Fifty-nine and clear by you, sunrise at 5:40, a civilized hour, though sunset at 12:33 a.m. is still pushing it, the sun behaving like a child refusing to go to bed. Are the tents lightproof or is there a vexing persistent glow through the gortex or whatever material that is?
What did I do today? Washed dishes by hand, I think we're getting a new dishwasher this weekend. Watched more Mad Men. Do you know it? It's a drama series about Madison Avenue advertising executives, their loves and lives in the early 1960s - fantastic characterizations, great acting, production values to perfection, well-observed, all working together to evoke that rapidly changing moment in time.
What else? Walked at the conservation area, drove across the bridge to the bank, drove back, picked up D at a job, stopped by supermarket, found several items with yellow half-price "managers special" stickers including baby mesclun - my favorite, I love the soft texture. I bought four plastic containers and have washed and dried it already to keep it from turning into compost. Alaskan cod will be for dinner.
What a lovely song on just now, I sway to it and think of you. Very romantic and lilting. Amarga Navidad, by Lila Downs - love it. Like a fado. Maybe it is a fado. Now Van Morrison is on. That would be you, darling. I love ya I love ya I love ya I love ya I love ya I'm hungry for your love.
What else? Washed sheets, hung them on the clothes umbrella which is hard to do because the buddleia has grown through it, so I ended up tossing pillowcases like frisbees onto the far end from the porch. Watered garden, things have been quite dry and I heard next rain won't be til next Wednesday. Checked blog stats. Bala Cynwyd, PA up top. Longing for United States. Page hits from you read as code - I view each one as a kiss, a magical visitation, the stop of a butterfly, or of a hummingbird. One day I hope for an actual kiss.
These days butterflies and hummingbird-like moths stop by the buddleia, but I haven't seen a hummingbird recently, though I believe they're around.
What else? As I drove up Warren Street Bob Schneider's Bring the Bringdown came on, one of the sexiest songs ever in my book. I sat at a red light and danced in my seat, just wanted to dance and remembered dancing with you. Did we go out dancing only once? Once is all I remember. Anyway, great song.
In other "bringing the bringdown" news, the other day at the conservation area I saw a barge floating a large section of the new Willis Avenue bridge downriver. It's been in the local news that it was fabricated up here and is being floated to Bayonne where it will be assembled and floated up the East River to replace the duct-tape-and-chewing-gum repaired structure that currently connects Upper Manhattan and the Bronx.

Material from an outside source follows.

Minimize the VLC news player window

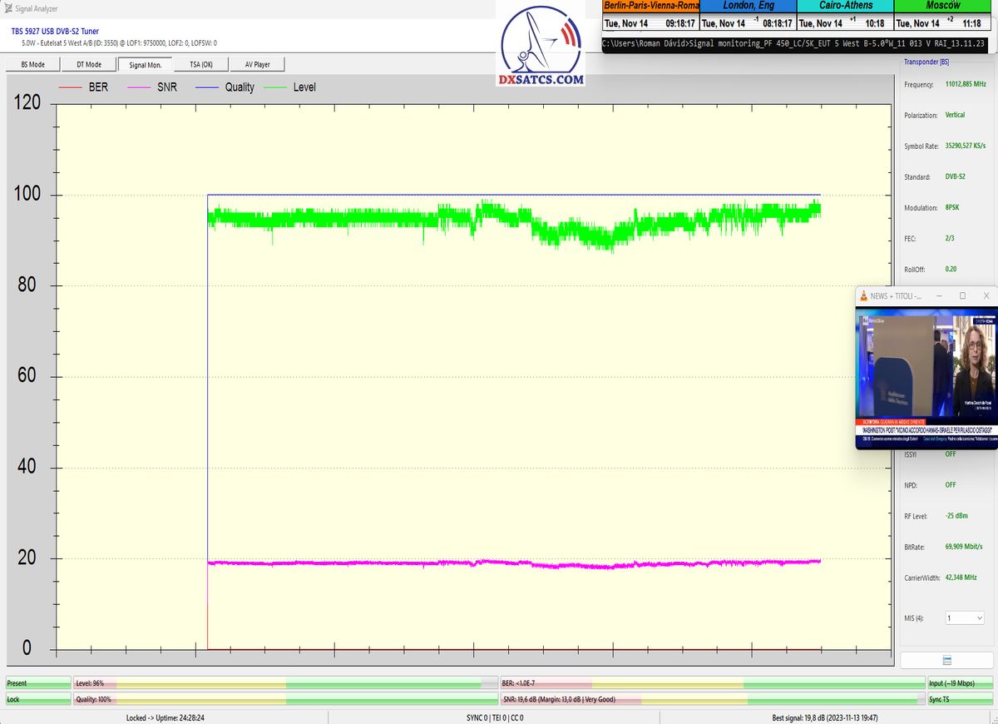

My delightful man (of course you are, and can't tell you how envious I am of everyone who gets to be around you), I hope everything is going well with you and that you're having a good time. I should go see about dinner, measure out rice to cook up in a pot, slice lemon, pull out mustard & butter to make a bit of sauce to drizzle over the sauteed cod. What's the veg tonight? Not sure. I never did make it to a farmstand today. No more baby mesclun for today though - half a package with the chicken quesadillas at lunch was enough.
Read more of the beautiful epistolary friendship between E.D. and Thomas Wentworth Higginson (will I ever reach the end of the book?). Checked movie schedules and other cultural listings. Became intrigued with synopsis of an opera playing at Bard this weekend, The Distant Sound, by Franz Schreker, 1910. The theme resonates -- Fritz, a composer, forsakes a woman’s love for an imagined sound that is but the distant echo of her presence. But the opera is only partly about Fritz and the elusive ideal that shimmers, mirage-like, beyond his grasp. It is also about how Grete, the composer’s beloved, is exploited by the society she lives in, and how she survives by retreating into her dreams...
This post is a ramble but it's the next best thing (like page loads:kisses) to being in your presence. I'll leave you with a lovely quote I read this morning, that the writer Nicholson Baker included in a fan letter he wrote to John Updike in the mid-1980s. I've just stepped into the bathroom to fetch the NYRB in which I read the piece. The quote is by someone by the name of John Jay Chapman - who is that? never heard of him. Anyway.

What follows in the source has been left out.